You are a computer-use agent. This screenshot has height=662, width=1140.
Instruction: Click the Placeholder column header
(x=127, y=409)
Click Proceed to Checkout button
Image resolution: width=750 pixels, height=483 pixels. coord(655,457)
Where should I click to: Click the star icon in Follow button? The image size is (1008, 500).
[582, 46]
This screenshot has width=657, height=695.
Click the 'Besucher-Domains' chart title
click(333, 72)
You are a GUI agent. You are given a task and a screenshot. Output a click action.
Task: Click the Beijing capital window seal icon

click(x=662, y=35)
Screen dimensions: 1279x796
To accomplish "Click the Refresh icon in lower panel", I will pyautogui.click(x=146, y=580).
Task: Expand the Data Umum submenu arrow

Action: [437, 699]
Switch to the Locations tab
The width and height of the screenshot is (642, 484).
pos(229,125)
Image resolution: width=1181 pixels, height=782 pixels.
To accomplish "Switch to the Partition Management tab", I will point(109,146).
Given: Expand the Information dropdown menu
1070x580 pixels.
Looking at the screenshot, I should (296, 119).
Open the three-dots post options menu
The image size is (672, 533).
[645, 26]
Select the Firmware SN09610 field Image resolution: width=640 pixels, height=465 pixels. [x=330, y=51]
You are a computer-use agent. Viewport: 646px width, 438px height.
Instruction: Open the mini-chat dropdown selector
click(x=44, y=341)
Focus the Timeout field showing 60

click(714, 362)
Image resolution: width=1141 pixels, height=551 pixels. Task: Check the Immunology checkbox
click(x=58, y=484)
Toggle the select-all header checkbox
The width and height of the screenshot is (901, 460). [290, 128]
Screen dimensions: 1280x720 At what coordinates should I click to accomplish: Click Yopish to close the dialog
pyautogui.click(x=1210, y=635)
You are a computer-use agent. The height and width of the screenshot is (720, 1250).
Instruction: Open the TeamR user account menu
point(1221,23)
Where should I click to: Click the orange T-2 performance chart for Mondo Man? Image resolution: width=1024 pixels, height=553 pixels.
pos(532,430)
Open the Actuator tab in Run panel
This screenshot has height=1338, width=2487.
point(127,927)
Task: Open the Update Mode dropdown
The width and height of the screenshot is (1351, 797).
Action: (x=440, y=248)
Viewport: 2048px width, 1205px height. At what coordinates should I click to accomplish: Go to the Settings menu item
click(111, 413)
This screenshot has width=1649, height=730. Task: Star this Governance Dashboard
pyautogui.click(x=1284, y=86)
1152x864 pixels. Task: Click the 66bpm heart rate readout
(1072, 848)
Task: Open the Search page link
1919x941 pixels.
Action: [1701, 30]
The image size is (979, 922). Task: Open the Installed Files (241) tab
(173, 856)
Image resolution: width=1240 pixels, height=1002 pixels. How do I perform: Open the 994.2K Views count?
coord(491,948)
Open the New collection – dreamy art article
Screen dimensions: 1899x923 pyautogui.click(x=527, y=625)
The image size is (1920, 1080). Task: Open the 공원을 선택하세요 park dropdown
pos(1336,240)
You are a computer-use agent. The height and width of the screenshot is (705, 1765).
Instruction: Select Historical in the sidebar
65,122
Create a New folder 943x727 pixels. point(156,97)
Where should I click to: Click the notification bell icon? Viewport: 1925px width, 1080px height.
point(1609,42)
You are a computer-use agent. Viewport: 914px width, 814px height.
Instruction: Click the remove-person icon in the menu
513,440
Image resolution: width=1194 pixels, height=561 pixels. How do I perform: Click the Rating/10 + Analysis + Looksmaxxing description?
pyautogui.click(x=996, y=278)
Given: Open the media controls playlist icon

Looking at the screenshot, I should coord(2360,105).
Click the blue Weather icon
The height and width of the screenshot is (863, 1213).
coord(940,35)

────

● Request: Revise the listing from the line that has "Open the New collection – dreamy art article" through the end of the listing, changing "Instruction" to "Command" and keeping everything else the same.

● Solution to this problem:
Open the New collection – dreamy art article
Screen dimensions: 1899x923 pyautogui.click(x=527, y=625)
The image size is (1920, 1080). Task: Open the 공원을 선택하세요 park dropdown
pos(1336,240)
You are a computer-use agent. The height and width of the screenshot is (705, 1765).
Command: Select Historical in the sidebar
65,122
Create a New folder 943x727 pixels. point(156,97)
Where should I click to: Click the notification bell icon? Viewport: 1925px width, 1080px height.
point(1609,42)
You are a computer-use agent. Viewport: 914px width, 814px height.
Command: Click the remove-person icon in the menu
513,440
Image resolution: width=1194 pixels, height=561 pixels. How do I perform: Click the Rating/10 + Analysis + Looksmaxxing description?
pyautogui.click(x=996, y=278)
Given: Open the media controls playlist icon

Looking at the screenshot, I should coord(2360,105).
Click the blue Weather icon
The height and width of the screenshot is (863, 1213).
coord(940,35)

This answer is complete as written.